What could such spaces look like? How could the points of intersection between package deliveries and customers be shifted back into the public realm? And how would parcel distribution have to be organized so that online shoppers can get their goods quickly while consuming less energy and producing less packaging waste?
These questions pertain not only to the city, but also particularly to the countryside. "The demand for such places is even greater there," Schmal believes, "because thanks to the internet, people no longer have to make the arduous journey to the city to shop." These people also have to work and cannot always be at home to accept packages when they are delivered, he points out.
Online shopping with a human touch
Schmal thinks these online delivery places should spring up throughout the country "like mushrooms: small and all over the place."
"They should be open 24 hours a day — and please: Real people should work there!" he adds.
The names of the architecture students' ideas reveal the respective focus of each one: Parcel@Work, Parcell or ParceLabs.
Parcel@Work, for instance, would aim to deliver packages to peoples' workplaces to minimize the number of trips for customers and delivery personnel.
Parcell, on the other hand, aims to establish "delivery clubs" somewhere between the large distribution centers on urban outskirts and the parcel pick-up stations close to customers. These would serve as a kind of distribution-organization hub. Much like workers' clubs in Moscow in the 1920s, Parcell would be a cafeteria, bar, cinema, medical supply station and hostel for the beleaguered parcel deliverers all in one. The guiding idea: parcel distribution in combination with a sense of community and helping each other out.
Another idea is the "Retourenpassage," or "returns center," which would ideally be near a main railway station.
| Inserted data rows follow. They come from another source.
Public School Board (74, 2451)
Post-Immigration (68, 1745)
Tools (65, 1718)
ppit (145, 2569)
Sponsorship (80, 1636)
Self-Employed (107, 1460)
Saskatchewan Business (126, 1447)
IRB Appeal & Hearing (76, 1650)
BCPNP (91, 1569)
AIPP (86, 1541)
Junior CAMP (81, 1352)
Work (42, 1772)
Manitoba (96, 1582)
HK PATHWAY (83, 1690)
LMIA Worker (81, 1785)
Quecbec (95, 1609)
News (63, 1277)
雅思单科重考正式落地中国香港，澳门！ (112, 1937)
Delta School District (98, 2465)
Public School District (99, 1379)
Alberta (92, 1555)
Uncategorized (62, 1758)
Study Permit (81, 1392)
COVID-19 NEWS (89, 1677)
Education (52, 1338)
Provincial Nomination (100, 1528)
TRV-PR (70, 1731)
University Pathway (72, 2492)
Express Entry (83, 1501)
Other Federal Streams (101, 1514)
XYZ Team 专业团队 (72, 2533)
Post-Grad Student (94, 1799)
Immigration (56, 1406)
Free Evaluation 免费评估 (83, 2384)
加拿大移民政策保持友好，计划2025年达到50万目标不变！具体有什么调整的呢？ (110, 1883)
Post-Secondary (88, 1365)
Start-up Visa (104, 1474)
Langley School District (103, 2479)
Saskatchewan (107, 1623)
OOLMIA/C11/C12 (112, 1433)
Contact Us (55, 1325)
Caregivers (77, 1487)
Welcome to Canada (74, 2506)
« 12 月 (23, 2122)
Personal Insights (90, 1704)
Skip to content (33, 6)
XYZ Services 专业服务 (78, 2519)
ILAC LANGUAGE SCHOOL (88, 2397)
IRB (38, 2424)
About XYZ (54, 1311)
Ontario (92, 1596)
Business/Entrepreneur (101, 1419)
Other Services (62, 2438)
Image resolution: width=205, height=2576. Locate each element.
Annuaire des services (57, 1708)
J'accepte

It would serve as a parcel delivery hall, but also, a department store where returned goods are sold, instead of being scrapped.
Urban farming in a former parking garage
"It is admittedly somewhat utopian," says Deborah Gasse, about her idea for ParceLabs, which she wants to install in abandoned parking garages in city centers, among other places. "Here, we continue to use what connects all online orders in an environmentally friendly way: corrugated cardboard."
Once customers unpack their deliveries, the cardboard would be planted with nutrient-rich vegetable and herb seedlings using the so-called sheet mulching process. Gasse's ParceLabs thus kill several birds with one stone: "Reutilization instead of demolition, reduction of traffic, material recycling, urban farming, food shopping, air purification and healthy nutrition come together in an exemplary way," says Gasse.
Is this a solution for the empty shopping centers, department stores and small shops of the future? Even if the retail trade disappears from cities, as museum director Schmal suspects, he sees at least one consolation: "The restaurants will remain. Who wants half-warm food delivered?"